A continuación, se produce la agresión al vagabundo (I: II). En la novela, como en la película, se nos describe a un Alex que al volante de su flamante y tuneado cacharro se cree alguien en el mundo. Como todos los que van haciendo cabriolas por la carretera. A su vez, la equiparación de la vejez con la fealdad, el aborrecimiento hacia la gente mayor, habla de su caduca seguridad, naturaleza narcisista y primario existir (la Secundaria brilla por su ausencia). En los correccionales desde los once años (I: III), a Alex las imágenes violentas le vienen al escuchar música de otros clásicos, además de Beethoven (Mozart [1756-1791], J. S. Bach [1685-1750]), en lo que es una perversión del concepto receptivo del arte que denota su total falta de empatía, en el sentido más absoluto del término. Nos habla del cortocircuito con su humanidad. No es tanto un criminal que se hace (por la sociedad), sino que nace, crece y se desarrolla. Como manifestación de su sicopatía, lo que yo hago lo hago porque me gusta (I: IV). Al punto de reconocer, en los límites del sarcasmo, que no puede gobernarse un país si todos los chelovecos se comportan como lo hago yo de noche. Poco menos, cual si fuera un elegido (por Él mismo).


Como todo perturbado, sabe mantener a buen recaudo su naturaleza, haciendo el papel de cariñoso hijo único (I: V). Lo que, allende su melomanía, proclama su iniquidad y atraso. Alex reconoce que no entiende nada de lo que le dice el capellán o el ministro. Algo que debemos tomar más allá de su tono irónico. Tampoco discierne a qué se refiere el escritor Alexander cuando se dirige a él como víctima del sistema, ni lo que está escrito en su libro. Tan solo se emociona con la música. Inteligencia y sensibilidad fuera de lo común para esta faceta creativa, y total inarmonía para lo demás.

Un tema ya tratado por Kubrick se desliza en las páginas de Anthony Burgess: el avance tecnológico no tiene su correspondiente en el aspecto moral. Se habla de viajes por el espacio, en conjunción con asaltos a los bancos, huelgas perennes y otros delitos violentos. Precisamente, y como antes anticipé, es la figura del capellán la que se nos revela más sensata de lo que sus “santo y seña” pronostican. Es el único personaje que sabe ver el déficit moral que se consigna (II: V). La bondad es algo que uno elige, concreta (II: I).

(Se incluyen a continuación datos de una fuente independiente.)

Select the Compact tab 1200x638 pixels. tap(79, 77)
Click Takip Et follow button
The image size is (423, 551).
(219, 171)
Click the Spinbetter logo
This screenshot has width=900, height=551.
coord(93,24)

Mientras, el pequeño Alex (yo apenas tenía quince años, II: VII), reclama para sí todos sus derechos y privilegios, renegando de sus obligaciones. Lo que le permite seguir en sus trece (catorce, en realidad), por tiempo casi indefinido. Tal y como demuestra la escena de su acercamiento a las chicas que conoce en la tienda de discos, en la cumbre del infantilismo de moda (II: IV), o la visita de P. R. Deltoid, el asesor post-correctivo (II: IV).

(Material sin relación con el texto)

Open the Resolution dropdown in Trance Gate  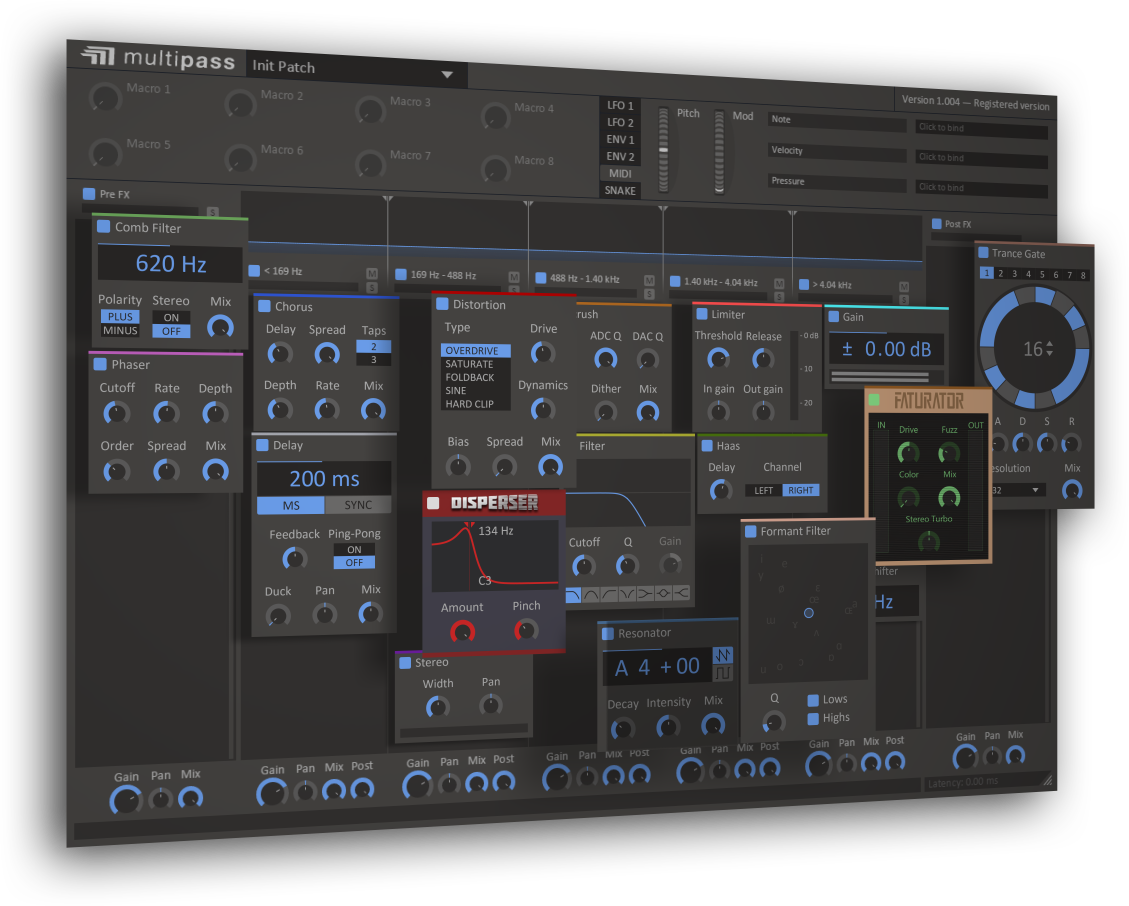(x=1017, y=489)
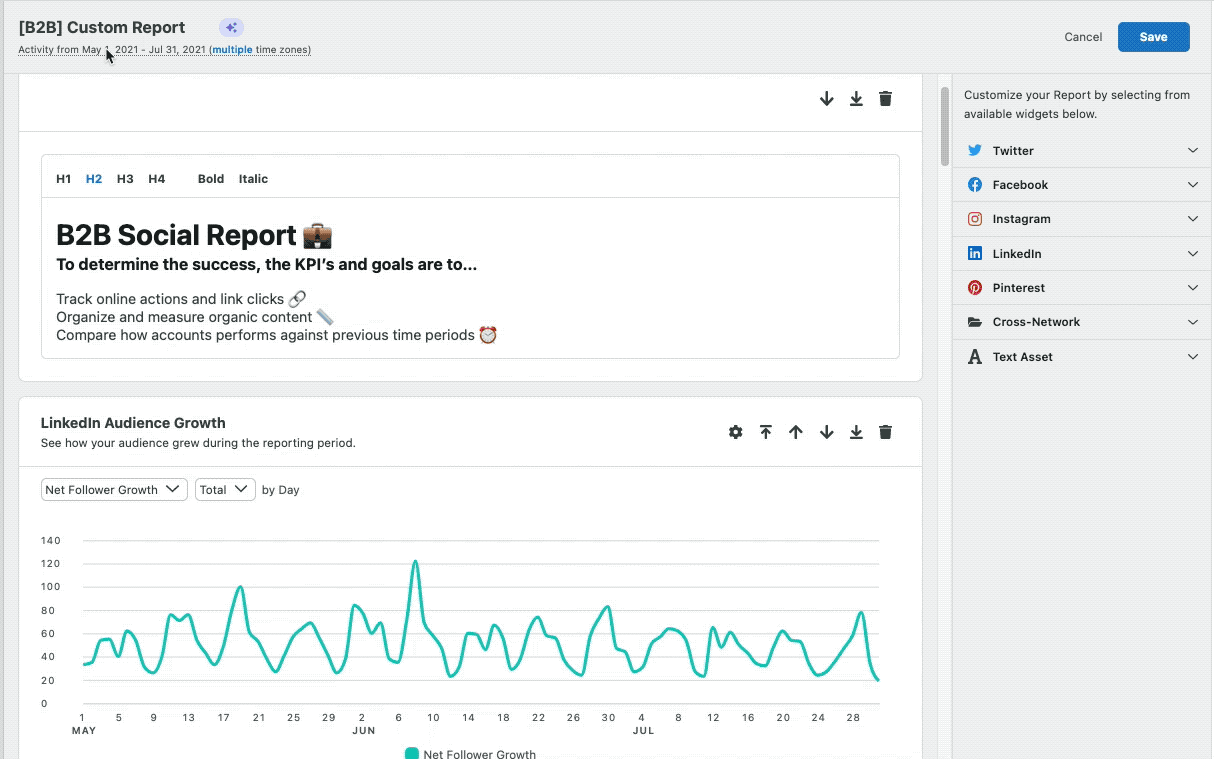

La violencia también se desata en el interior de la cárcel, pero con buen criterio, Kubrick no se reitera en este aspecto (allí Alex mata por segunda vez, II: II).

En cuanto a la técnica Ludovico, esta patología del personaje queda de manifiesto durante los prolegómenos del tratamiento: Alex disfruta con el sufrimiento ajeno, aunque él lo entiende como el espectador que observa una película (II: III). Es la fascinación por la imagen desmedida, la esencia misma del cinematógrafo llevada a sus más pervertidas consecuencias. Algo que resulta tan absorbente como difícil de “videar”.